Motherhood and Intended Purposes

Welcome to Moms’ Month on Dr. Stephanie! This month I will be featuring guest posts from some awesome moms around the country.  They will be sharing tips, tricks, and funny stories about motherhood.  This will be a fun celebration – thanks for joining us!  Today’s author is Pam Mellskog.  Welcome, Pam!

Pam Mellskog is a mom of three boys ages 6, 4, and 2.  She is also a reporter for the Longmont Times-Call newspaper in Colorado.  In addition, Pam writes the blog Mommy Musings. Editor’s note: Her blog is a great read and has some darling pictures of her kids! Check it out!

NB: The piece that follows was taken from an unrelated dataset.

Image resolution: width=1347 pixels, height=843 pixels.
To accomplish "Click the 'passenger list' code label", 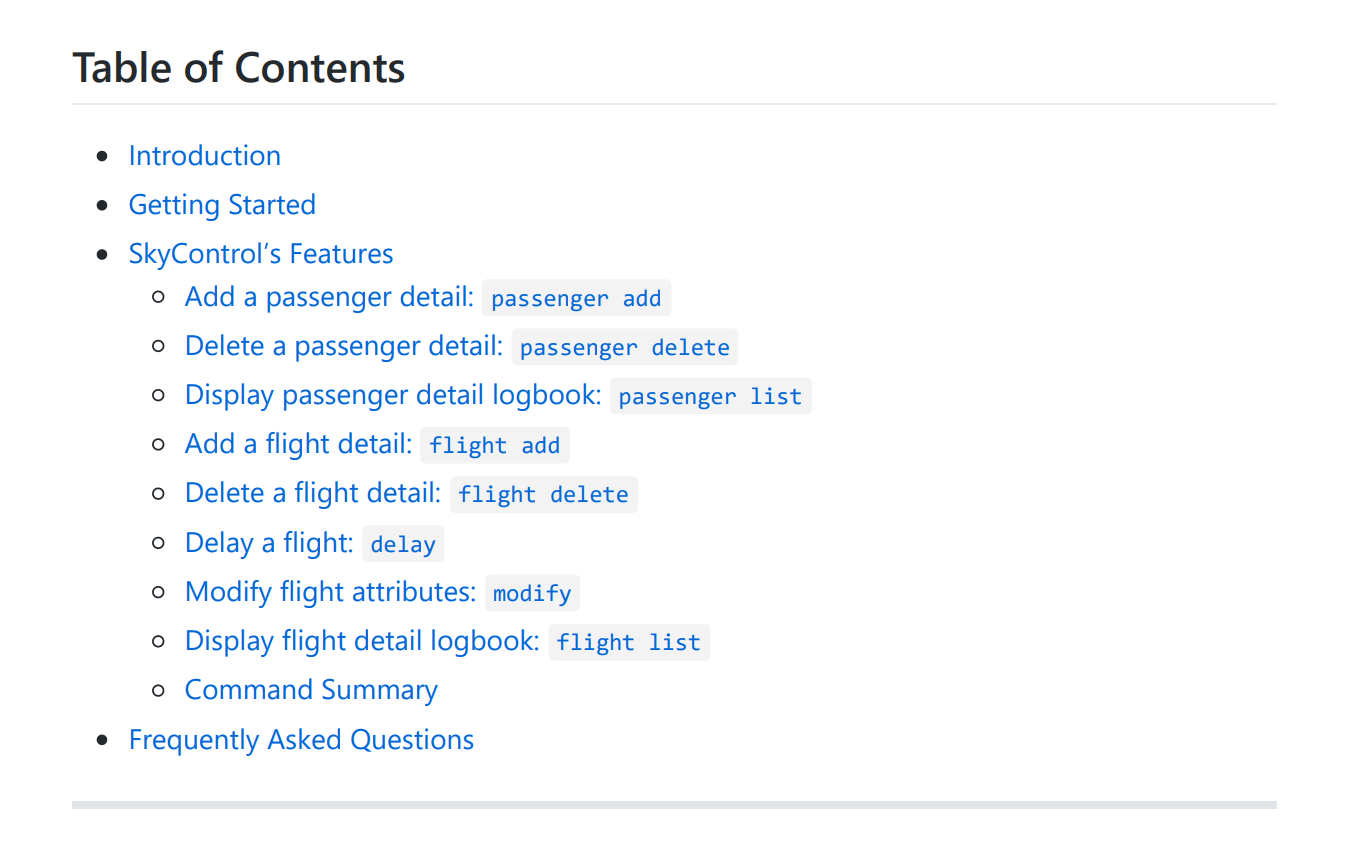I will coord(710,397).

After I interviewed a local couple for an upcoming article to run on the Longmont Times-Call’s wedding anniversary and engagement page this Saturday, the man invited me into his workshop to look at a black box originally made to be a baby coffin.
This 79-year-old man collected all sorts of antiques – glass milk jars from defunct local dairies, oxen harness fittings, cracked wooden toys, rusty tools and so much more.

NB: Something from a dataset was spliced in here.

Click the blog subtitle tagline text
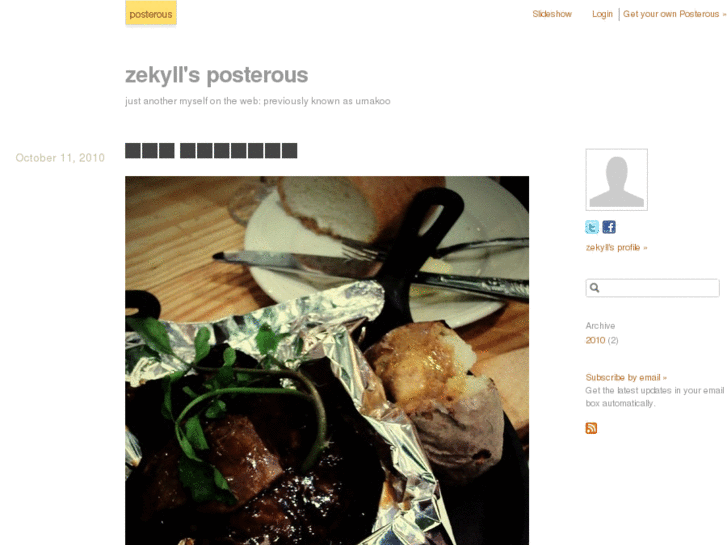Image resolution: width=727 pixels, height=545 pixels. click(257, 101)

Probably a thousand or even 2,000 items filled his workshop and three white-washed semi-trailers parked in a row beside it.
Some objects, such as the crank-driven device with miniature push-broom brushes that fit over a large barrel, were so old and so obsolete that neither of us really knew the object’s intended purpose.

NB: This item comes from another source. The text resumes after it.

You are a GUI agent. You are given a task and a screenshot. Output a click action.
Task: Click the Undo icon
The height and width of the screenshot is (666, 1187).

As it turned out, the father who built the baby coffin understood better than us how much times can change.
The man I interviewed on Monday night with his wife of 57 years said that he bought the baby coffin at an estate sale from an elderly man living in rural Nebraska with his elderly wife.
After the birth of one of their children, the then-young Nebraska couple followed the doctor’s orders to prepare for their baby’s impending death.
So, while the bereaved mother tended to the sick child as best as she could, the bereaved father built the coffin – a small, black box with brass studs on the seams long since tarnished to a color as dark as the old paint.
When we lifted the lid, we could see that this father also painted the interior a deep red. Under the lid, he used more black paint to stencil a stylized stork carrying off a sack.
But instead of placing his child in that box shortly after the paint dried, the man built a tray with compartments to fit snugly in it. And for the next many decades, he used the box for tools before emptying it and selling it to the man I interviewed with his wife early this week.
The baby lived.
In the last 24 hours since I touched the baby-coffin-turned-tool-box, I’ve thought more about my third child – a son with special needs related to Down Syndrome.
Once upon a time, society would have doomed Ray, now 2, and put him in some sort of dark box.
Doctors fewer than 50 years ago told parents to institutionalize these babies shortly after their birth and to never think about them again.
But like that old baby coffin, such a child comes with a very different intended purpose –  a life that includes tremendous potential for productivity and belonging and value.
Today, after another long week with my husband being gone on a business trip in the Middle East, I feel so far from being the parenting magazine mom – that woman who plans craft activities a week in advance, wears colorful,  fresh-pressed clothes and never seems to frown or yell or complain.
Trying to work even just 10 hours as a reporter on deadline while taking care of my three boys – ages 2, 4 and 6 – seems foolhardy!
Yet, my job gave back to my family and me this week.
Now, thanks to that interviewee showing me around his place, I have another vivid image of what my intended purpose is and what it is not.